« Du corps et d’écrit »

”Lombe

Rendre soin

Autrice : Julie Lombe

Mai­son d’édition : Blast

Année d’édition : 2026

Nom­bre de pages : 190

Prix : 18 €

Livre numérique : /

EAN : 978–2‑492642–39‑5

Depuis son cab­i­net de soin, la poétesse Julie Lombe écrit ce qui toni­true du geste, sal­va­teur ou trau­ma­tique, du touché, du vécu, du char­nel, du matriciel et pub­lie aujourd’hui Ren­dre soin. Des heures et des jours à mass­er les chairs, les vies, les silences, les souf­frances de ceux venus s’allonger, la tex­ture vibre, jail­lit, reten­tit. Plonger dans le réel des corps épuisés, puis­er au cœur de son vivant de mas­sothérapeute pour com­pos­er un recueil où l’intime rejoint le poli­tique : Ren­dre soin, faire œuvre avec tact et attaque, comme un appel à trans­former la fragilité en force cri­tique.

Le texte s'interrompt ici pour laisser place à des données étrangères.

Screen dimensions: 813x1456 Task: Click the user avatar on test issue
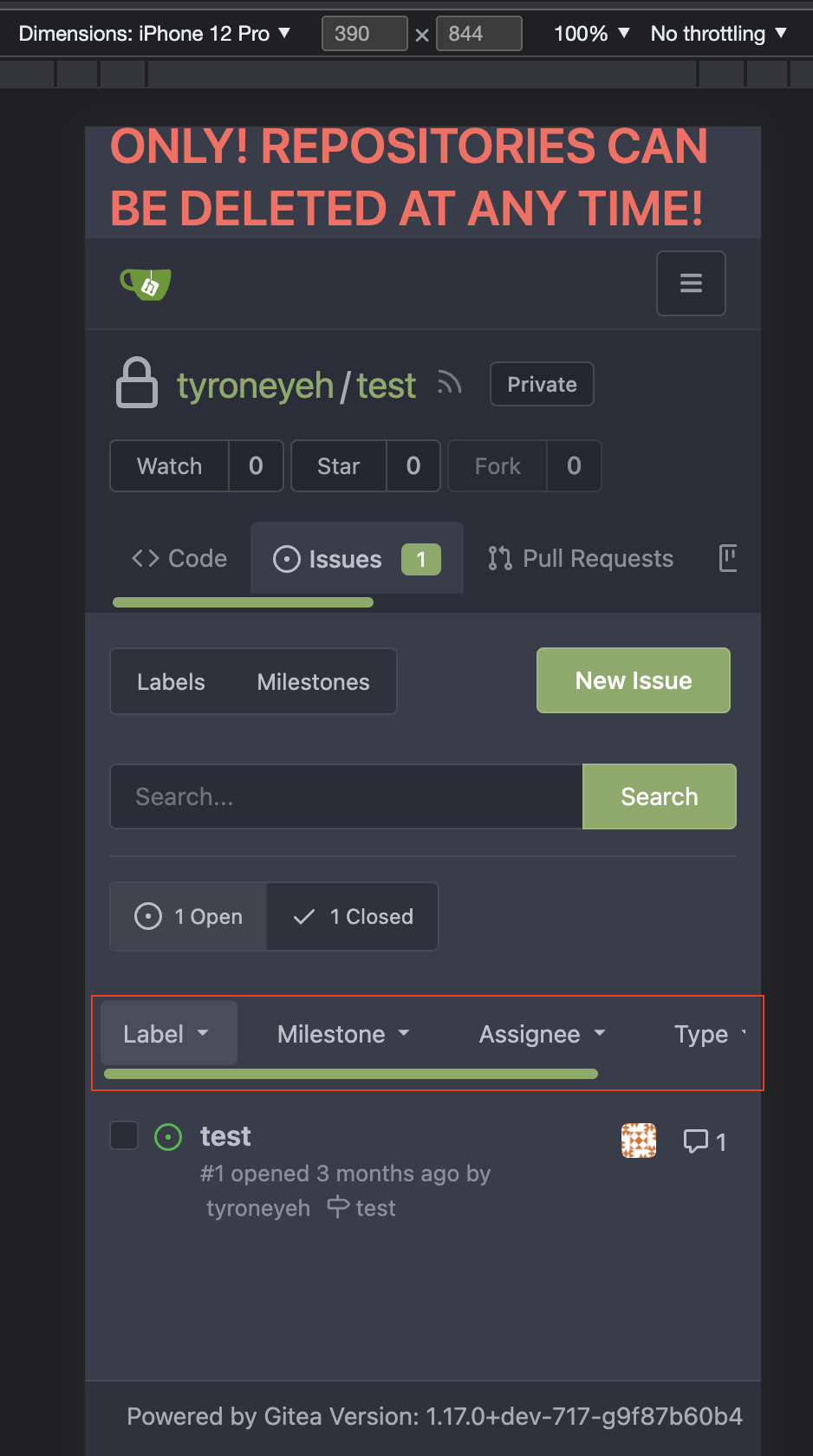click(639, 1141)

Je sors de la cab­ine, ais­selles en sueur et, aus­sitôt, j’écris.
Écri­t­ure acci­den­tée
Pleine de ratures et d’abréviations.
À l’encre d’huile, je dépose une phrase, une sen­sa­tion,
une idée, un mot.

Dépos­er du vrai, du lucide, sans fard ni pom­made aux ver­tus angéliques pour le tra­vail du soin. Irriguer les pages avec une écri­t­ure du con­tact, où le lan­gage passe par la peau, la fatigue, l’écoute, l’usure, les blessures. Clamer avec justesse douceur et douleur, scan­der la colère, celle qui n’a pas à se lire entre les lignes, dénon­cer les iné­gal­ités, en corps encore, le cumul, les charges, le prix, le mépris.

Notre apparence, notre san­té,
Ne sont pas tant une ques­tion de claaasse mais de classe,
Presque de caste.
Corps de rich­es piéti­nant corps de pau­vres comme
            ser­pil­lères,
Dans l’indifférence crasse des corps inter­mé­di­aires.

Avancer dans une frag­men­ta­tion qui par­ticipe à l’esthétique nar­ra­tive, suiv­ant les dis­con­ti­nu­ités des con­sul­ta­tions, l’enchainement des corps, l’épanchement émo­tion­nel et les assauts de ce réel. Faire de la poli­tique par le sen­si­ble, du corps indi­vidu­el touch­er l’ordre social, pétrir la pré­car­ité, remod­el­er la machiner­ie des trans­mis­sions, fric­tion­ner les nor­ma­tiv­ités ambiantes, point­er « les préjugés nuancés au calorimètre », cibler les ten­sions du care, mus­cler « bouche pleine face à bouche bée », expos­er l’envahissement, les vio­lences, les assig­na­tions de genre et de race, les iné­gal­ités sociales, les rap­ports de dom­i­na­tion.

Est-ce qu’on épuise son cap­i­tal-care
Comme on grig­note son cap­i­tal-soleil,
Se gril­lant été après été, jusqu’à se chop­er un can­cer de
la peau ?
Quel cha­peau, quel indice de pro­tec­tion pour l’abnégation ?
Est-ce aus­si au plus jeune âge
Que le proces­sus est le plus dom­mage­able ?
On devrait pro­téger nos filles en les tarti­nant de Beau­voir
Quand on les laisse culs-nus sur la plage du care.

Une « poéthique » du care à la rhé­torique de la pul­sa­tion ryth­mée où détourne­ments phraséologiques, métaphores qui filent et scan­sions prosodiques don­nent voix au vivant d’un cab­i­net de soin qui se fait cham­bre d’écho du monde social. Un ancrage au réel qui prend soin de nous inviter à nous réap­pro­prier nos imag­i­naires.